Gulliver’s Travels, Jonathan Swift. First Edition, 1726. Peter Harrington Rare Books

Jan 27, 2016 | Videos

Gulliver’s Travels, Jonathan Swift. First Edition.London: for Benj. Motte, 1726.

Presented by Sammy Jay, Rare Books Specialist at Peter Harrington Rare Books.

2 volumes, octavo (191 × 119 mm). Contemporary speckled calf skilfully rebacked and refurbished to style, richly gilt spines, dark red morocco labels, two-line gilt border on sides; housed in a custom-made plush-lined brown cloth flat-back box. Frontispiece portrait of Gulliver (second state, as called for), 4 maps and 2 plans. Marginal dampstaining to a dozen leaves in volume I, and at lower fore-corner of first gathering in volume II, a few old pale ink splashes to B5-8 in volume I. A very handsome set.

First edition, Teerink’s A edition with all the necessary points to distinguish it from the two later printings (Teerink AA and B) also dated 1726. Teerink’s A was published on 28 October, AA some time in the middle of November, and the B edition in December. The first five editions of Gulliver’s Travels (three octavo editions in 1726, one octavo and one duodecimo edition in 1727) were all published by Benjamin Motte. “The clandestine business of getting into print a pseudonymous and satirically explosive political satire entitled Travels into Several Remote Nations of the World (known from the start by its more popular title, Gulliver’s Travels) was managed chiefly by Pope, with the assistance of John Gay and Erasmus Lewis.

For speed, and to counter the risk of piracy, Motte used five printing houses (those of Edward Say, Henry Woodfall, James Bettenham, William Pearson, and, for the greatest share, that of Jane Ilive).

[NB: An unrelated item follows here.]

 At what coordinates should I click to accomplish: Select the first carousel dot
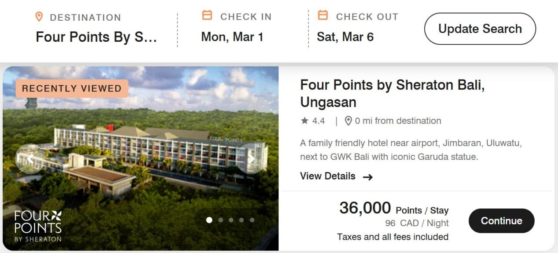tap(209, 220)
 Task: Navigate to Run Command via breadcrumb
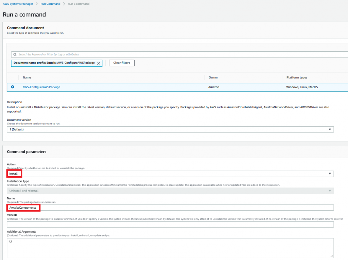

The first edition appeared on 28 October 1726 in two octavo volumes at the price of 8s. 6d., but with unauthorized deletions and insertions by Andrew Tooke (the brother of Benjamin Tooke jun.), and sold out within a week. Gay wrote: ‘From the highest to the lowest it is universally read, from the Cabinet-council to the Nursery’… Motte followed up with two more octavo editions in 1726 and a duodecimo in 1727, and there was a serialized version which began in the Penny Post (25 November 1726). There were two Dublin editions before the end of 1726, each set up from Motte’s first edition… The book sold well in French: the first complete translation appeared at The Hague in January 1727, and an abridged adaptation by the Abbé Desfontaines in Paris in April… Swift received from Motte £200 and possibly more from the sales of the book, largely due to Pope’s effort at instilling into his friend the principles of ‘prudent management’… Gulliver’s Travels is the book by which Swift is chiefly remembered, and it is the record of his own experience in politics under Queen Anne as an Irishman in what G. B. Shaw called ‘John Bull’s other island’” (ODNB).